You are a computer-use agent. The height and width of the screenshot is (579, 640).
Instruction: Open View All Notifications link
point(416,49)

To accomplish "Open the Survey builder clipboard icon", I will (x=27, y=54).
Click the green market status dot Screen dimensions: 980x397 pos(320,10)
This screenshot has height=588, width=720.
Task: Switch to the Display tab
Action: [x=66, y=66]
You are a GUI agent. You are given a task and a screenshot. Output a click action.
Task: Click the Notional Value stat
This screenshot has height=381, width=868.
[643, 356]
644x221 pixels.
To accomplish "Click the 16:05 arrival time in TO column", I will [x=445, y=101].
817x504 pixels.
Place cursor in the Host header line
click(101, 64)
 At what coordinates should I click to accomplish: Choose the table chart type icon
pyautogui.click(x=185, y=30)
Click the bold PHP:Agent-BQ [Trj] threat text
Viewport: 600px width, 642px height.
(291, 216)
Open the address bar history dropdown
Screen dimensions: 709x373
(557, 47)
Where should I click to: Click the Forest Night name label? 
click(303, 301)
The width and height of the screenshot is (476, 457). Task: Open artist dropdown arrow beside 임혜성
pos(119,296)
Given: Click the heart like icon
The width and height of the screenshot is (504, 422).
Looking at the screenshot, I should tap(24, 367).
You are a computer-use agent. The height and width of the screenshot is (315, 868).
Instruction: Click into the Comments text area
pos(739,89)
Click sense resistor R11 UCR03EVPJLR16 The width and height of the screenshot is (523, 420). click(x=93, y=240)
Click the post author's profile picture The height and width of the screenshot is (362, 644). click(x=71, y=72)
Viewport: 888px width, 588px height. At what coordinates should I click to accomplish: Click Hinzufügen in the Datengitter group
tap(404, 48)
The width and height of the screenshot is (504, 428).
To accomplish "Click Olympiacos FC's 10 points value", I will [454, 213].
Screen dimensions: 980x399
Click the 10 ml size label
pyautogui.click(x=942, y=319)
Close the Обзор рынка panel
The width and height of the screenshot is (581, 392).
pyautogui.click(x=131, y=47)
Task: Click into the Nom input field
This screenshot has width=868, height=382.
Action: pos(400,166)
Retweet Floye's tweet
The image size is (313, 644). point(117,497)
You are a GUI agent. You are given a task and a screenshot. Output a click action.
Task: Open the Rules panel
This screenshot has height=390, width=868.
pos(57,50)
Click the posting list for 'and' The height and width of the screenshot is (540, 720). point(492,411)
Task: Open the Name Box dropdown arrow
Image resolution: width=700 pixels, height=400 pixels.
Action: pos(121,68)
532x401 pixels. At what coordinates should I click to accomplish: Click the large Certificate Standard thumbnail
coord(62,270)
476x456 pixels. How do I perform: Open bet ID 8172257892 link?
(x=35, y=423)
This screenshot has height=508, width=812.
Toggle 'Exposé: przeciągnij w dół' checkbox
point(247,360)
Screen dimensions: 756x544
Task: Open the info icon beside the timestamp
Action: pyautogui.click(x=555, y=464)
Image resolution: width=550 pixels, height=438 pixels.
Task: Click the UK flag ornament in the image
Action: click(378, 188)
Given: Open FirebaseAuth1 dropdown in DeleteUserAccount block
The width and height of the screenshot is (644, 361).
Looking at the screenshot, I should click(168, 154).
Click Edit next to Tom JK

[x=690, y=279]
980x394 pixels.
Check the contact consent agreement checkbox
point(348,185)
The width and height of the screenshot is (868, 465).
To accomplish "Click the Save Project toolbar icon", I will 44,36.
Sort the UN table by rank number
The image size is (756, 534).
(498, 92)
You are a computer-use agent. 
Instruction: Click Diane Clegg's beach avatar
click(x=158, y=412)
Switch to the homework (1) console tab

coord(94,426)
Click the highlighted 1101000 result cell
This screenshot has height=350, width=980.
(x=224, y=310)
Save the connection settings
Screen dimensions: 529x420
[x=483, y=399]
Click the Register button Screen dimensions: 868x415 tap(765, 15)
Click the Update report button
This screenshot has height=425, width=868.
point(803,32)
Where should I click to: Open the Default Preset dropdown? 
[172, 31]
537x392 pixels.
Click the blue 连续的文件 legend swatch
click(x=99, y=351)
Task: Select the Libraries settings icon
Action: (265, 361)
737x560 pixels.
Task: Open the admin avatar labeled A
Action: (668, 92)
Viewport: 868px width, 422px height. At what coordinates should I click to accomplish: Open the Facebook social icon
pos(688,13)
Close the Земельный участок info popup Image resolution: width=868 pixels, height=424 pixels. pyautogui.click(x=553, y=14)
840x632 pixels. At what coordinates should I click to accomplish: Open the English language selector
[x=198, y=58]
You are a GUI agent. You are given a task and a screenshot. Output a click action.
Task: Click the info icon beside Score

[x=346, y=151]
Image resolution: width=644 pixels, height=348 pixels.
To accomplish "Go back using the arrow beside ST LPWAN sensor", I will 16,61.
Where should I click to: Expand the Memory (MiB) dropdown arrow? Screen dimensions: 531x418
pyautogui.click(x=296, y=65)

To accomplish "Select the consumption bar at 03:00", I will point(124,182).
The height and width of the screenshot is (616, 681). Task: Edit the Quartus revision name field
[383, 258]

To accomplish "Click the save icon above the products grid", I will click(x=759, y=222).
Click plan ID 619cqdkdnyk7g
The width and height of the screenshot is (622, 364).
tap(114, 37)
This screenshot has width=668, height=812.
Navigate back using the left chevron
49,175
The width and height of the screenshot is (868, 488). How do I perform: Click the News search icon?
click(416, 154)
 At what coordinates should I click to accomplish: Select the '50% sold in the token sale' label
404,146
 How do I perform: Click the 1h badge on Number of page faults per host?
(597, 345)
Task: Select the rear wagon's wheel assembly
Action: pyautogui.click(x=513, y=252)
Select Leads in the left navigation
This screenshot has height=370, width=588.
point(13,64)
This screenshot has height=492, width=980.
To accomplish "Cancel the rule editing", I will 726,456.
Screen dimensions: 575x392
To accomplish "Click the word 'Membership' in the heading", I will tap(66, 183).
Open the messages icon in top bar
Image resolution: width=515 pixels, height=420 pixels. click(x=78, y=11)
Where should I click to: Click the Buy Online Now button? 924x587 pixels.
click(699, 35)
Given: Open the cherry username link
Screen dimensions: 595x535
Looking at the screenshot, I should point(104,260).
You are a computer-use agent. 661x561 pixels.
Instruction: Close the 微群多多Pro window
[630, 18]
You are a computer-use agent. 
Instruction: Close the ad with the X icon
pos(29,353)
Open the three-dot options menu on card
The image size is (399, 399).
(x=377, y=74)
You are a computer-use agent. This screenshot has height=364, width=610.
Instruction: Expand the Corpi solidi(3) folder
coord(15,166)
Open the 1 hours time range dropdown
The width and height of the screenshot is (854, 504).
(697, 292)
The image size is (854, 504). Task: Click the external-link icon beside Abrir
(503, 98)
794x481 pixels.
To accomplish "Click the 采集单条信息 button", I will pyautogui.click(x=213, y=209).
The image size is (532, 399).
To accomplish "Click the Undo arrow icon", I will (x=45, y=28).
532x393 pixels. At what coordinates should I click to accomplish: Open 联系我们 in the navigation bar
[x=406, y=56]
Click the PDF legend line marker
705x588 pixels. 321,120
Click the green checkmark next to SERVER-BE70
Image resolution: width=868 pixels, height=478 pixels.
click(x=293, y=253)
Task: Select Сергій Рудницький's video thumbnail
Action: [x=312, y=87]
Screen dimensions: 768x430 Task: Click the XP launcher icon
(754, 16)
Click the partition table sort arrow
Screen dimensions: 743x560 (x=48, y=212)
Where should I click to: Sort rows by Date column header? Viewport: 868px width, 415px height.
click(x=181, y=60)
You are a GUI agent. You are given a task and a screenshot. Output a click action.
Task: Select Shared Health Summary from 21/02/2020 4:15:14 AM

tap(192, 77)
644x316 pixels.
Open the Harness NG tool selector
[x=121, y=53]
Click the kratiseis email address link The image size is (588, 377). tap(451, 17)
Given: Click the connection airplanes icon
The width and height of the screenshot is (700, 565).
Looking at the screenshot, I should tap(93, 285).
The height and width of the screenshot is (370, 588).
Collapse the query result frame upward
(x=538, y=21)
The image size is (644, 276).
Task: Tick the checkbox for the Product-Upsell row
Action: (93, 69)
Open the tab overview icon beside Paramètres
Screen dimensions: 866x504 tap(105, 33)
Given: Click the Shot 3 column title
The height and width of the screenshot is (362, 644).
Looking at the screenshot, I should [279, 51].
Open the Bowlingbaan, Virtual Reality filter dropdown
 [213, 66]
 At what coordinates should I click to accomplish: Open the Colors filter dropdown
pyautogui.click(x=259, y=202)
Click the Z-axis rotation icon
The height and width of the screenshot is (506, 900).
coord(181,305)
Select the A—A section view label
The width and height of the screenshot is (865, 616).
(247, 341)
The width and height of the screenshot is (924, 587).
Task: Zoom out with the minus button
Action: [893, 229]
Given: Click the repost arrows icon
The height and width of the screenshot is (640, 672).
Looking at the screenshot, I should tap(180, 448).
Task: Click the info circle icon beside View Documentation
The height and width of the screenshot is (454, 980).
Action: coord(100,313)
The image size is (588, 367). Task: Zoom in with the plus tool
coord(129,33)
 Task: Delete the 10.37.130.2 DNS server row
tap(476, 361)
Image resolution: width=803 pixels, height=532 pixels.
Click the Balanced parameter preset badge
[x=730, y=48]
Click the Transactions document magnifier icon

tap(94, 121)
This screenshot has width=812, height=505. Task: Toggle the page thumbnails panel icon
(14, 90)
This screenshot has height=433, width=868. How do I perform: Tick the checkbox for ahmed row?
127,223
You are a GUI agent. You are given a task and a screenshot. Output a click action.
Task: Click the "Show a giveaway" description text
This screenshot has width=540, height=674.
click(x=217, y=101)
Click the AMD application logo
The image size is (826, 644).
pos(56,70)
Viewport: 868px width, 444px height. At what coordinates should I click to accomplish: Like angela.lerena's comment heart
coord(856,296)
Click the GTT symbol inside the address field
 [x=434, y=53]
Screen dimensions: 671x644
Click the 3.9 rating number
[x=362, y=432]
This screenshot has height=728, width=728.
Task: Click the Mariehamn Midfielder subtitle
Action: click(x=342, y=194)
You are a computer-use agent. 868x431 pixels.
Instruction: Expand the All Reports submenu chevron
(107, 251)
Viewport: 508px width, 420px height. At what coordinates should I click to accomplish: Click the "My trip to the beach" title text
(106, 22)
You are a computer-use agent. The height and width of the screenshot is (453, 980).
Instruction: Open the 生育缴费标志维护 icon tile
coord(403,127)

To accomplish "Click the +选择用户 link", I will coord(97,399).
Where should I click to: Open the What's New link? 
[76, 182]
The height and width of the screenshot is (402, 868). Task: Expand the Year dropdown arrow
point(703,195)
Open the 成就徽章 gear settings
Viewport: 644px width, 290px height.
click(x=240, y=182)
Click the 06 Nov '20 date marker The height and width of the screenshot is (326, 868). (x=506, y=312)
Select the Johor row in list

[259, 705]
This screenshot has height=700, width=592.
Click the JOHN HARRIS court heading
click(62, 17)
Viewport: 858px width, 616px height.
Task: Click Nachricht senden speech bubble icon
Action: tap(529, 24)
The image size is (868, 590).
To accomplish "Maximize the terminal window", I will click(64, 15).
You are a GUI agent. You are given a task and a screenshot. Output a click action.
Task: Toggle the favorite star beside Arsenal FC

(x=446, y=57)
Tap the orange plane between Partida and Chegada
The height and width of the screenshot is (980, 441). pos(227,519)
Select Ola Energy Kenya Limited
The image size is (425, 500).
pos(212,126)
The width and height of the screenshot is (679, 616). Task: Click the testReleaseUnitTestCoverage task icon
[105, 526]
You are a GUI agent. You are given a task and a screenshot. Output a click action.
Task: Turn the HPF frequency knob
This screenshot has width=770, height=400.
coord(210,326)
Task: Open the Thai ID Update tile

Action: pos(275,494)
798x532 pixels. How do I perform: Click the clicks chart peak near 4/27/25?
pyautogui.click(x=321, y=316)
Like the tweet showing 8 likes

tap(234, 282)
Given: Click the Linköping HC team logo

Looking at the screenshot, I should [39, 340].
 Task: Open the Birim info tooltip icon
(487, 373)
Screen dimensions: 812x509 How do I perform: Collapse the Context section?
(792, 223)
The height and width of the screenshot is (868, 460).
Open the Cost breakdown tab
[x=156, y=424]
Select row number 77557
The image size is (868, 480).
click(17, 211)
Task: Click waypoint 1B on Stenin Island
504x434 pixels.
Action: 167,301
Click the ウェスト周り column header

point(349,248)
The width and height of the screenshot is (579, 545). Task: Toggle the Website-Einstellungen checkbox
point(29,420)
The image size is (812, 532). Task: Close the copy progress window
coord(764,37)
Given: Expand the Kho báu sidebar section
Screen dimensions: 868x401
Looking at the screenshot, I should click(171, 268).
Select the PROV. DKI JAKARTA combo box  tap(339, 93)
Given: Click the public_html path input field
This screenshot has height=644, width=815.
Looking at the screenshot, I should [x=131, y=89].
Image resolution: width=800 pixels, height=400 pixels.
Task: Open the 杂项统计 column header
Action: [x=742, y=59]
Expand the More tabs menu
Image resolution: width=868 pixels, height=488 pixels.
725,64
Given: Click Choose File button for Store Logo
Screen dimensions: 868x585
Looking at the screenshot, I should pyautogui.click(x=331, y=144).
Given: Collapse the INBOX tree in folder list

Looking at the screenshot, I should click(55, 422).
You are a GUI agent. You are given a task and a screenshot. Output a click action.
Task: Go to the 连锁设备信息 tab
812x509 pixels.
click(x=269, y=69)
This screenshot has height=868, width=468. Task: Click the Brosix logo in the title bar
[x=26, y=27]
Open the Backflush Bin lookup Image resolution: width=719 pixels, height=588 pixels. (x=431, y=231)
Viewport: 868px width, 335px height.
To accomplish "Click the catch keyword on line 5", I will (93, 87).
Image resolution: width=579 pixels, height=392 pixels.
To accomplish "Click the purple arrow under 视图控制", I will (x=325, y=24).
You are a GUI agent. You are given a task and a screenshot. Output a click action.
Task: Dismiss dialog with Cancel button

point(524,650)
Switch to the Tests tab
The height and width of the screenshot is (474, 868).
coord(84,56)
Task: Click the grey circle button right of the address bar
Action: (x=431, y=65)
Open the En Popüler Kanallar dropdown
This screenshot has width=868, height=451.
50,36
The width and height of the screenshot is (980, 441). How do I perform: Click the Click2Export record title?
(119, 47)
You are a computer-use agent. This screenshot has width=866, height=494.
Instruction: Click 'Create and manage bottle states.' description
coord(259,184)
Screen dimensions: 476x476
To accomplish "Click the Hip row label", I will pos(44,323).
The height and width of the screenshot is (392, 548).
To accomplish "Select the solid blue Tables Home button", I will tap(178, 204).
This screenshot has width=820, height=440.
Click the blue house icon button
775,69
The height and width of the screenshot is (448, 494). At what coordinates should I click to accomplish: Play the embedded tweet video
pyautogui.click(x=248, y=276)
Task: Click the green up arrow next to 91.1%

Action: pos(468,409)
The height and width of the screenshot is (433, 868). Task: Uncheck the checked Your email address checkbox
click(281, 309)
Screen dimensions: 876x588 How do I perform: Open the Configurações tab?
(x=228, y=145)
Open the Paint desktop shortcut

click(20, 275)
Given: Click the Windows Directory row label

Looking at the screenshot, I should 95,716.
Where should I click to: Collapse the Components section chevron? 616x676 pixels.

§ **Task objective**
Each line that contains "input" is to be copied from the listing above.

§ **Response to this exercise**
Task: Click into the Nom input field
Given: Click the public_html path input field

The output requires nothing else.